Saved data entries:
++++++++
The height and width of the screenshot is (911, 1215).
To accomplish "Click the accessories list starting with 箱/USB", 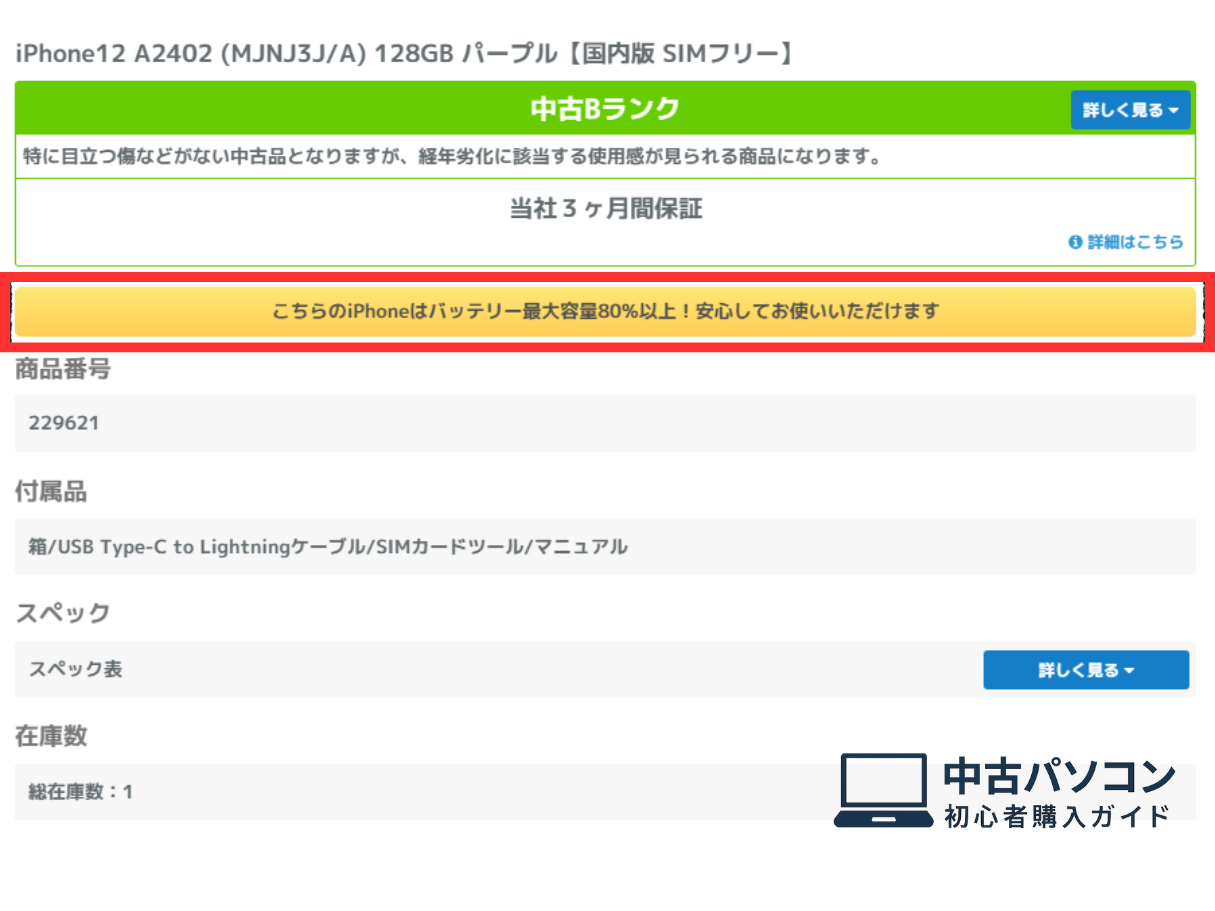I will [328, 547].
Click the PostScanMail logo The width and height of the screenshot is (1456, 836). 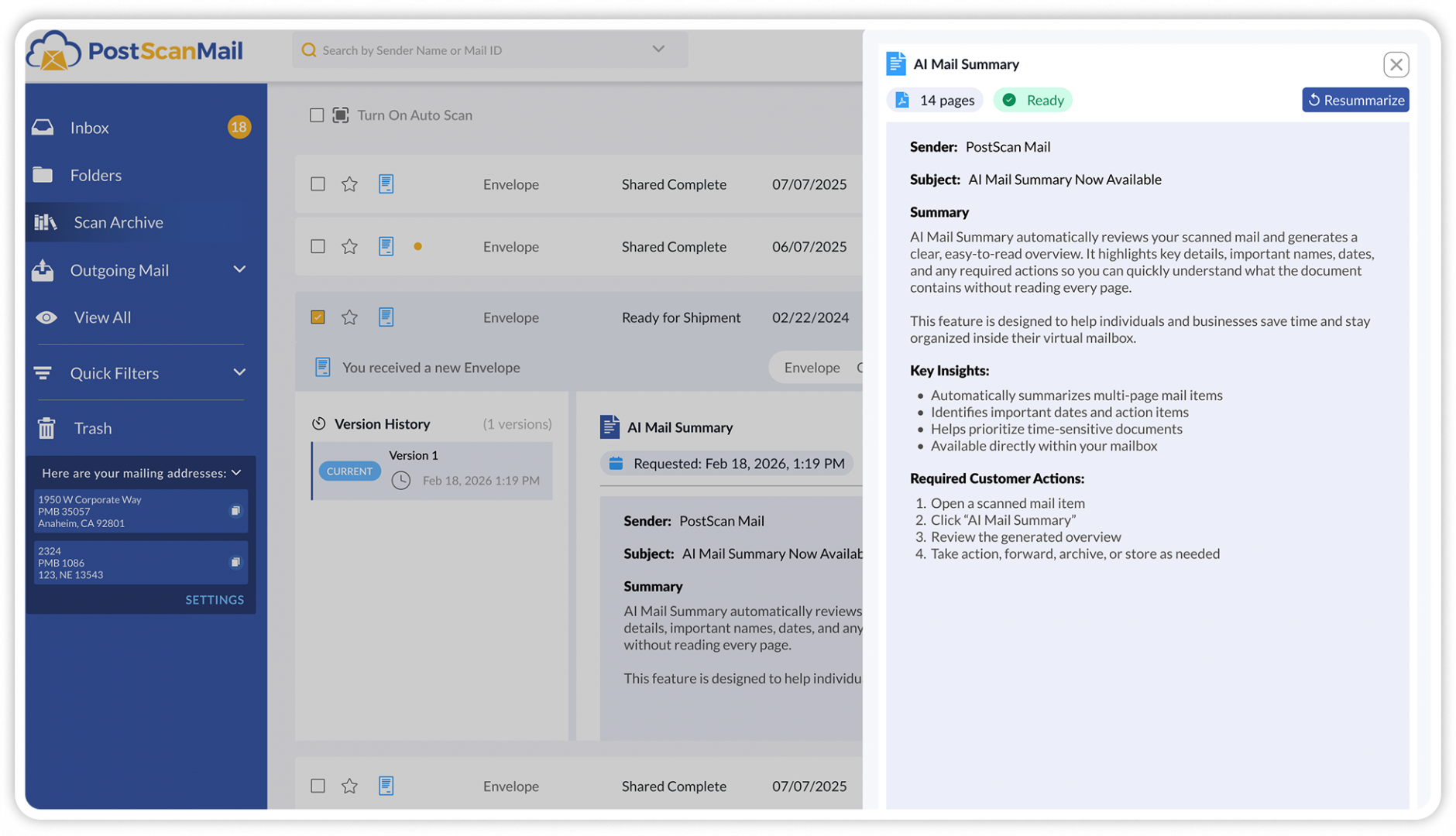tap(136, 51)
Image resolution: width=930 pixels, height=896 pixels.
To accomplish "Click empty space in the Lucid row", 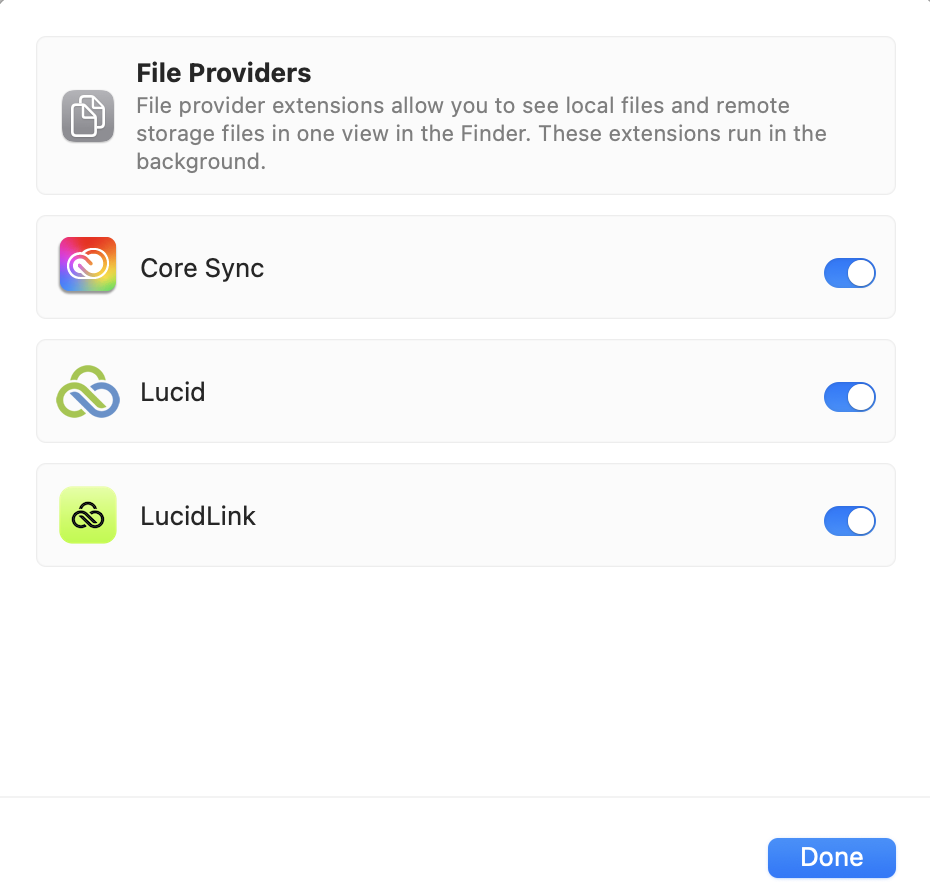I will click(x=510, y=391).
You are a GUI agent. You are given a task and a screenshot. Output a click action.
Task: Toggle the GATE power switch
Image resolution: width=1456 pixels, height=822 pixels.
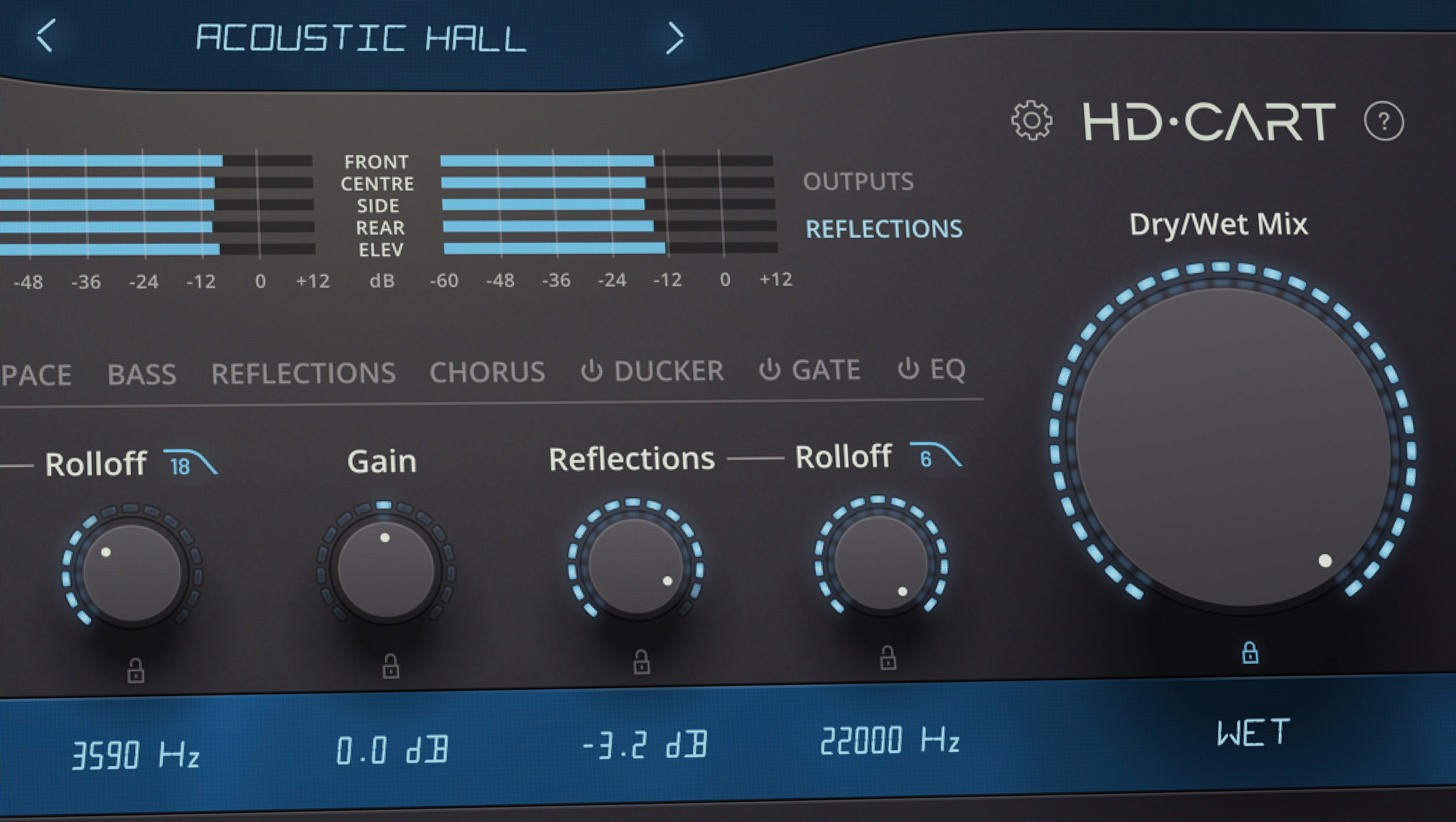click(769, 370)
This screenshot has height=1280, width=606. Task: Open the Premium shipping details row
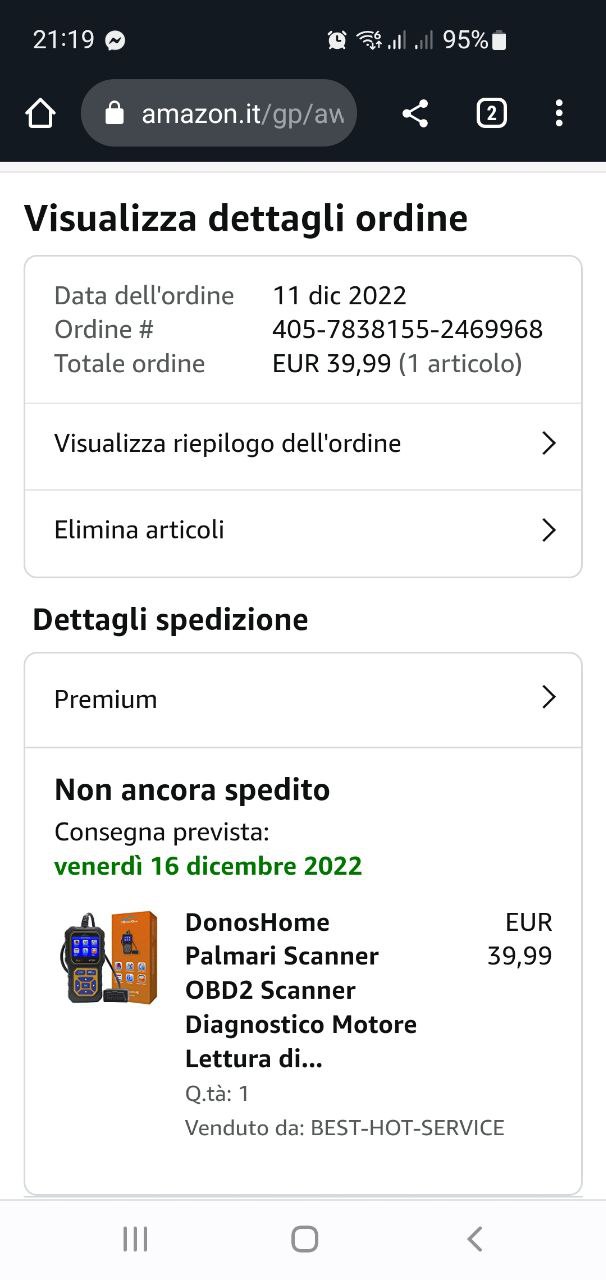[303, 700]
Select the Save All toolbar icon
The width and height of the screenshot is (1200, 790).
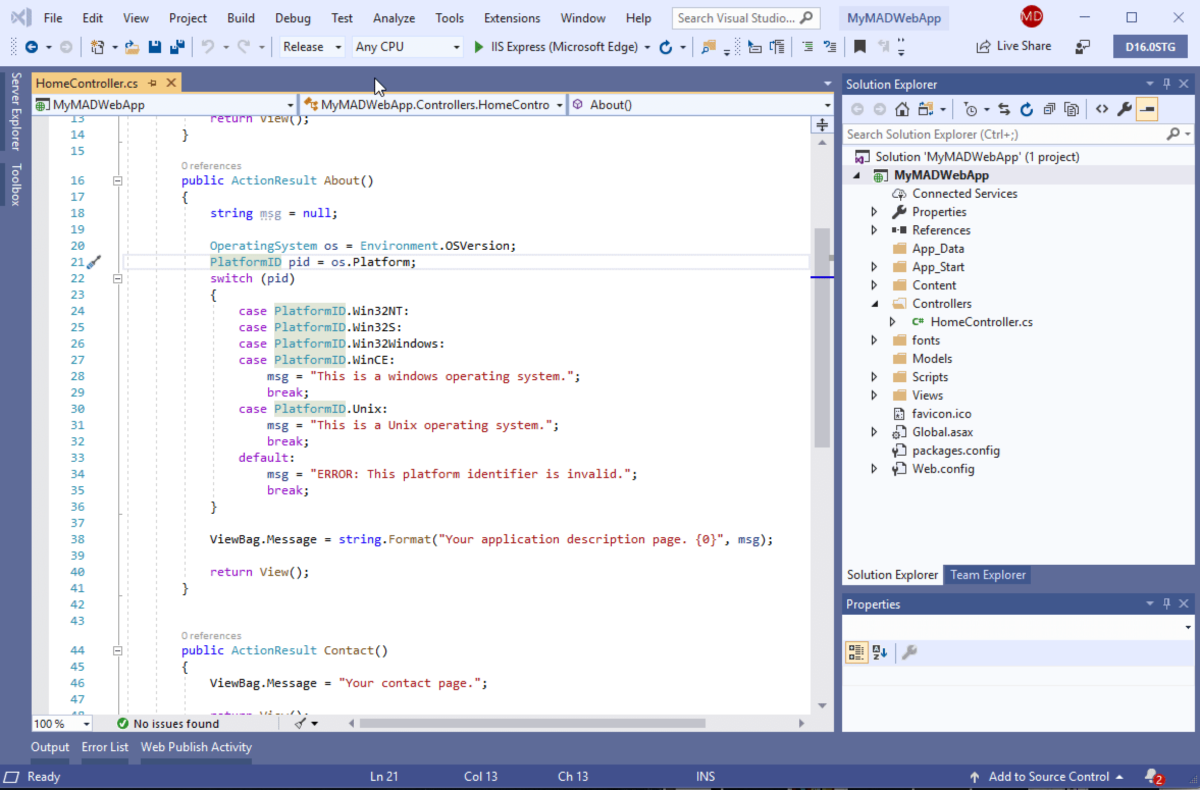pos(177,46)
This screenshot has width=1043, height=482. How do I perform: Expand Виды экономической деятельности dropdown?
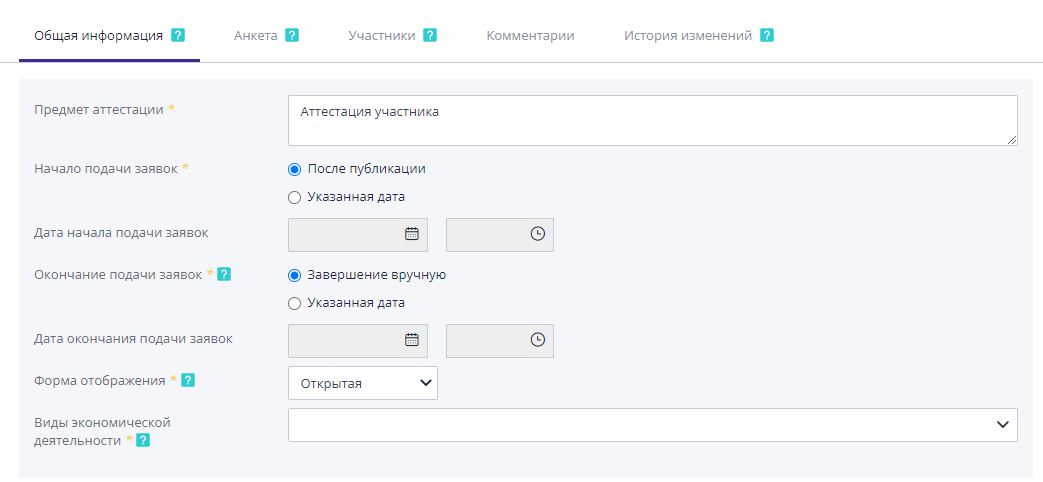coord(652,425)
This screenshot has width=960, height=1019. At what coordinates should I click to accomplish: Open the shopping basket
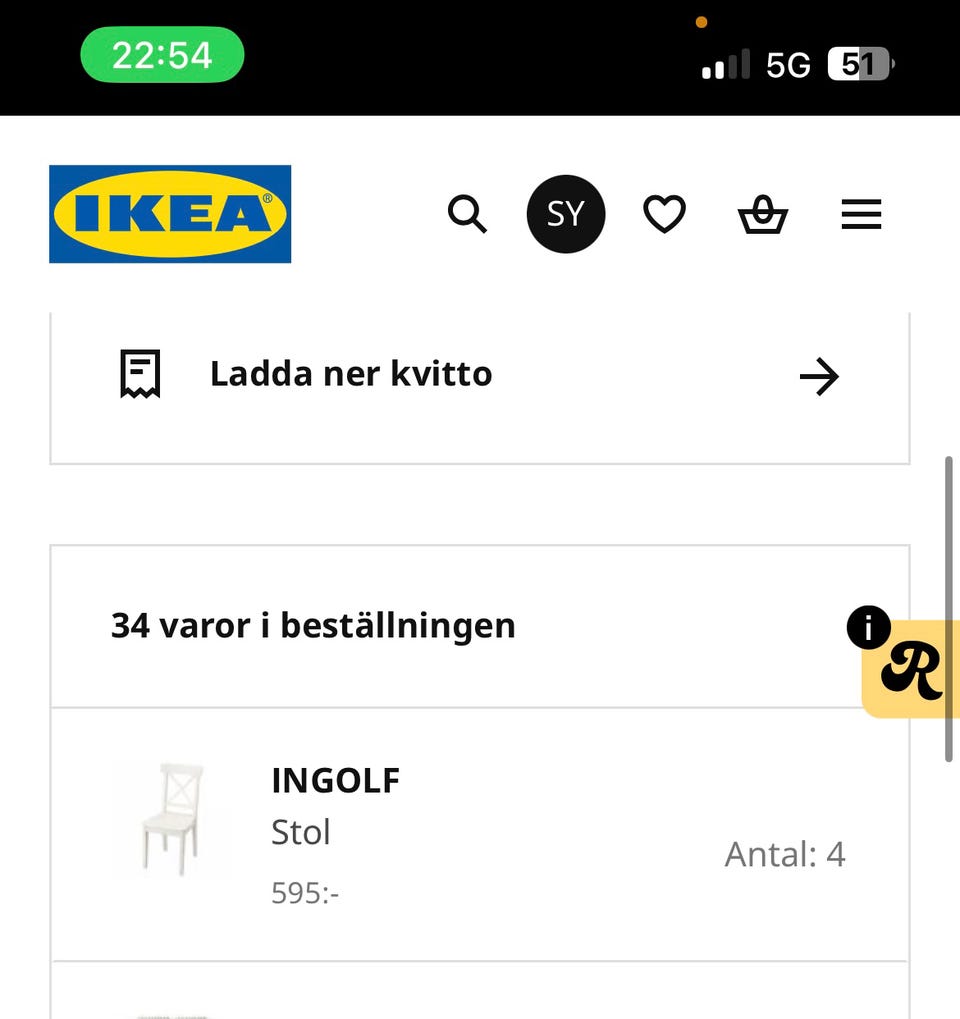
++++++++
* _Goal of the exercise_: Here the lines from the one with "This screenshot has height=1280, width=606." through the last line of the data above need to be repeated exactly, both included, and any picture omitted.

* _Expected answer_:
This screenshot has height=1280, width=606. Task: Open the Premium shipping details row
[303, 700]
Select the Save All toolbar icon
The width and height of the screenshot is (1200, 790).
pos(177,46)
This screenshot has width=1043, height=482. How do I perform: Expand Виды экономической деятельности dropdown?
coord(652,425)
This screenshot has width=960, height=1019. At what coordinates should I click to accomplish: Open the shopping basket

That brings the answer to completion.